It is well established that the provider of a job reference owes a duty of care to the subject of the reference to make it accurate. The issue in Abdel-Khalek v Ali was whether a claimant was able to prove that a negligent misstatement from a former colleague resulted in his job offer being withdrawn. 

Back in 2006/7 both the claimant and defendant worked as consultant ophthalmic surgeons at a Scunthorpe hospital for about four months, although not as part of the same team. After the claimant left to work as a locum at another hospital, Goole, a number of his patients were referred to the defendant.

Four years later, the claimant applied through an agency for a locum position at Doncaster and Bassetlaw (D&B) and was offered the post based on references from Goole. A third consultant ophthalmic surgeon, working at D&B, became aware that the claimant was due to start work in his department and phoned the defendant to make enquiries.  After that conversation he had concerns which he referred to a manager of surgery at D&B. After discussions with the defendant, whom he knew, the manager decided to withdraw the claimant's job offer because of concerns around clinical issues. 

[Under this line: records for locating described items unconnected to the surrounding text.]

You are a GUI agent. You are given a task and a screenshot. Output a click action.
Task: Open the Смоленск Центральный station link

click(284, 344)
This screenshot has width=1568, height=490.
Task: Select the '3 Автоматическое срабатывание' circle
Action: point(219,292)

The claimant argued that the decision was made as a result of the defendant's negligent misstatements. The County Court dismissed the claim and the Court of Appeal has now confirmed that decision. 

What was critical was what was actually said in the reference. The defendant had reported that patient complaints and complications were higher than expected, giving the impression that there were  about half a dozen patients with complications and that one complaint had gone to litigation and another was expected to. There were two negligent misstatements here – there was in fact only one case that had gone to litigation; and there were three, not six, patients with complications. But despite this, the claimant failed to establish that the essential message given to the manager which led to the offer being withdrawn – that the complication rate was higher than expected over a four month period – was a misstatement.